By Ingrid Silvian
I’m Not Sick, I Don’t Need Help is the title of a book I
read before I understood that the inability of my daughter’s
recognition of her bipolar illness had much more to do with
the resistance to her treatment for it than anything else.
I went down this road with her for all the many years it
took, with 42 hospitalizations in three states, mostly
involuntary. We fought the demon of anosognosia together,
the term used to describe the illness as a double
whammy of stigma turned inward, as it was in Linda’s case.
After all, who wants to be labeled mentally ill?
This cruel, neurobiological no-fault brain disease was
relentless in the cyclical course it took. The ups of her
mania were as bad as the downs of her paralyzing depression.
As for me, this was caregiving at its most critical stage
for Linda’s crisis states, during which I had to concentrate
mostly on keeping her safe—safe from herself, safe from
others, safe from self-neglect, safe from victimization
during episodes of a reality she had lost, and a fear of
what she heard that no one else could hear. At such
times, her medications could never be found, nor could she
account for them.
I could always tell by talking with Linda when she took a
downward spiral. She lived in a subsidized housing
apartment by herself. One day, she called and said
abruptly, “Mom, can you bring me something to eat? I’m
hungry.” “Linda, can’t you drive down to the store and get
yourself something to fix?” I tried calming her down. “No, I
can’t; my car won’t start,” she said flatly. As she had
often used her car as an excuse not to leave her apartment,
I knew that at this point she was too afraid to go anywhere
at all.
A psychiatrist once told me to imagine myself in a
dangerous and fearful situation and magnifying the feeling
by 100 times to understand what Linda was going through when
she was in crisis. How then, could I turn my back on
her as her mother, the only family member she still had in
her life? For me, this often called for switching gears to
tough love in order to communicate with Linda.

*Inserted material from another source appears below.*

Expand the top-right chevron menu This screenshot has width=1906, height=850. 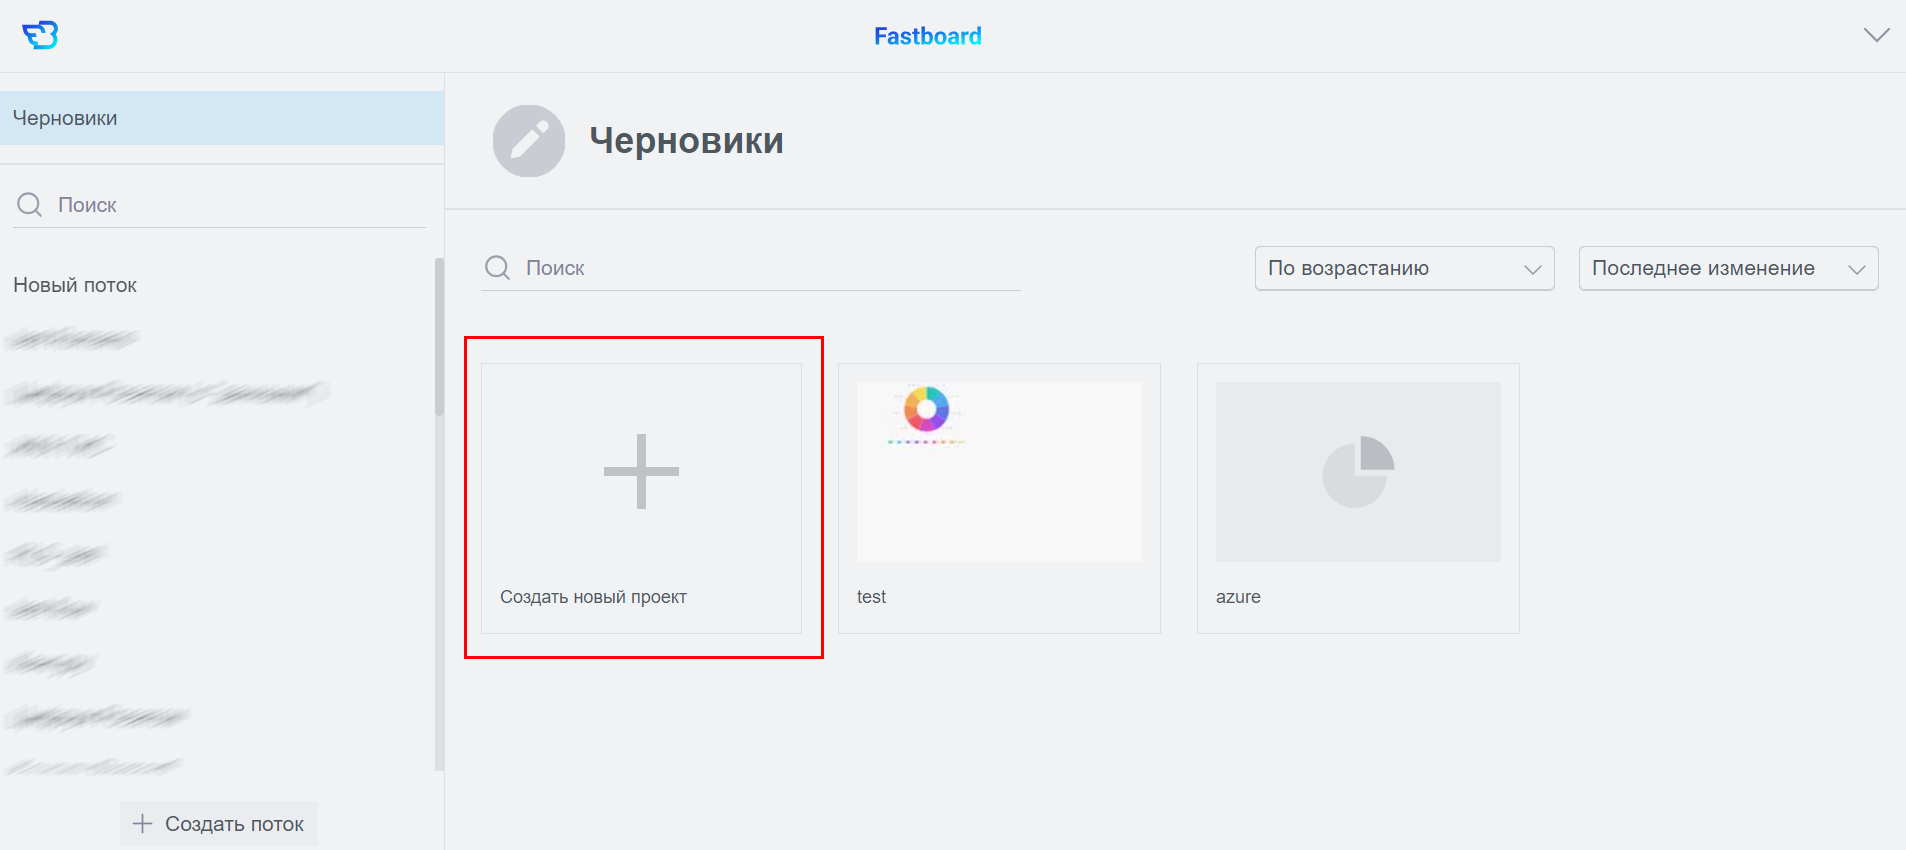pyautogui.click(x=1876, y=35)
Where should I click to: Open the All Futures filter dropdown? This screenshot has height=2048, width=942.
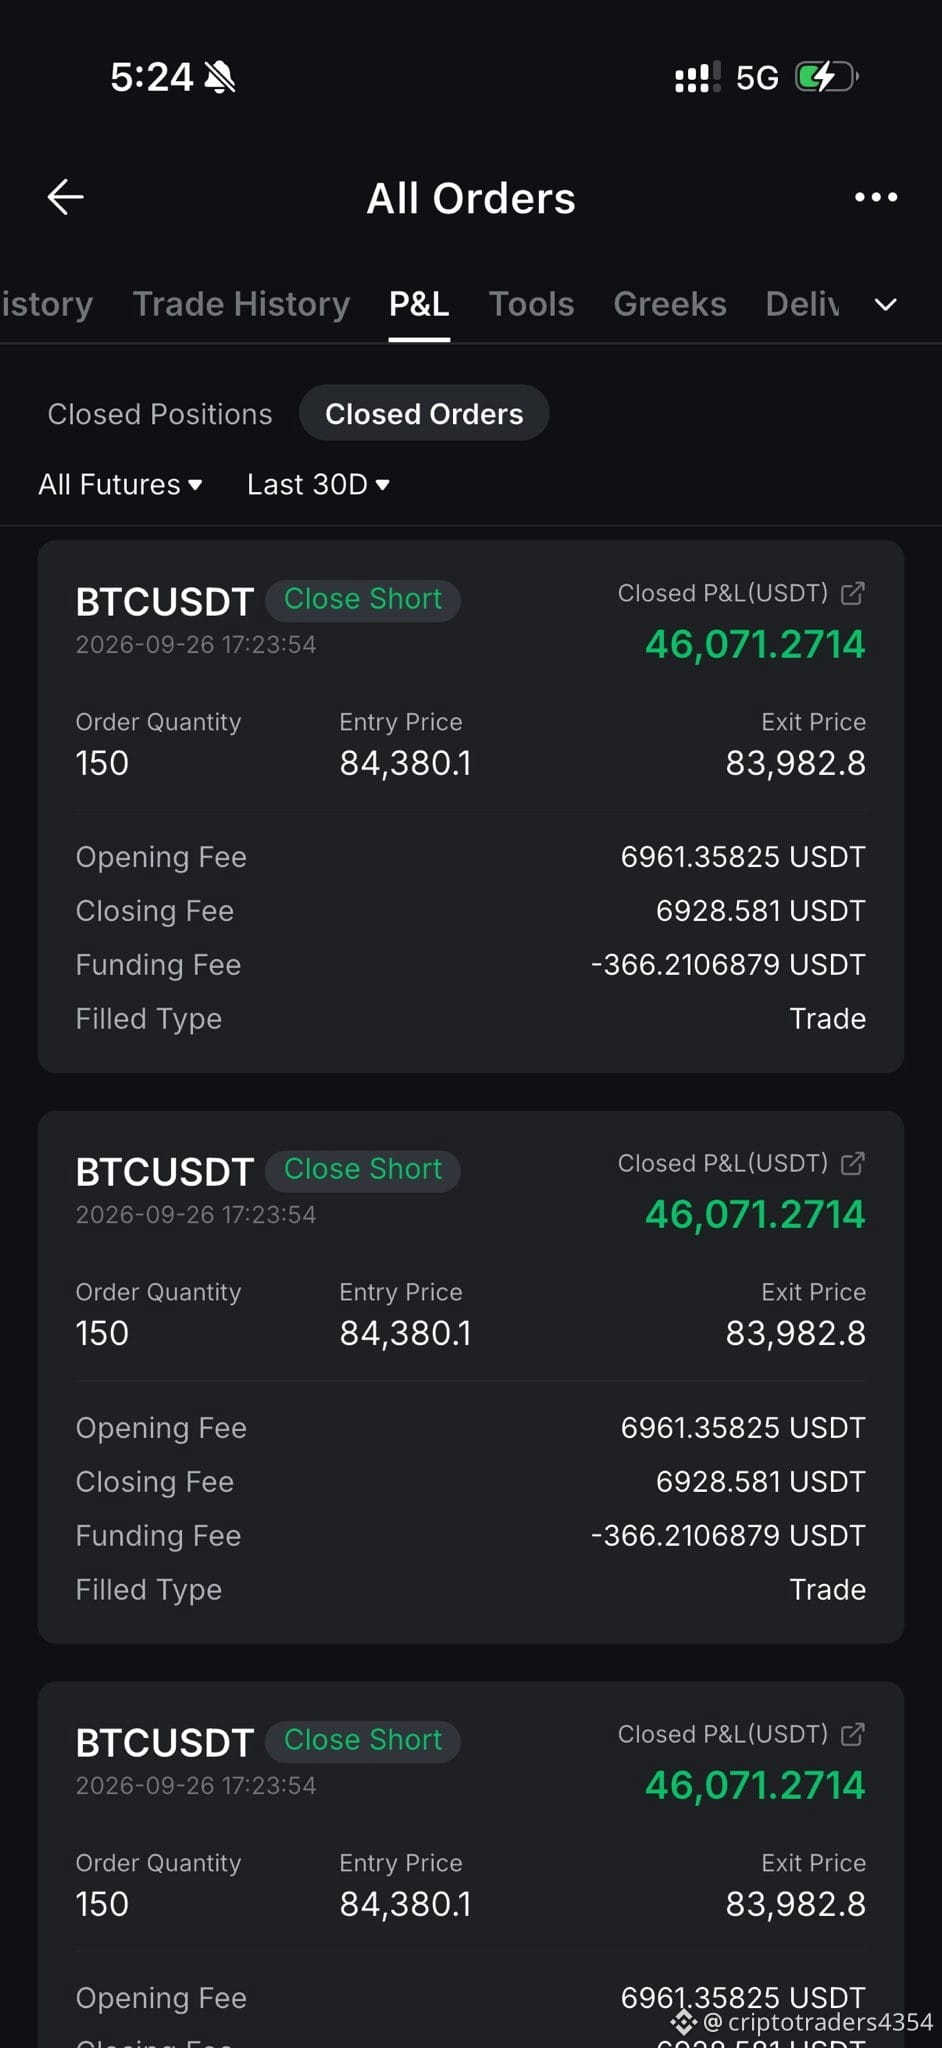coord(121,485)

I drove over to her apartment house and she let me in,
staring at me with that all-too-familiar look of suspicion
and panic. “I’m freezing,” she declared, when she saw me
looking at her wrapped in a winter coat in mid-July.
Her window blinds were all closed and the air conditioner
was off. I knew the tell-tale signs only too well.
“Linda, how about if we go for a little ride together to
the Crisis Intake Center? Let’s just go in my car,” I
tried to convince her. “Oh no, I’m not going anywhere, and
you’re staying right here with me, Mother,” (no
longer Mom), her eyes following my every move.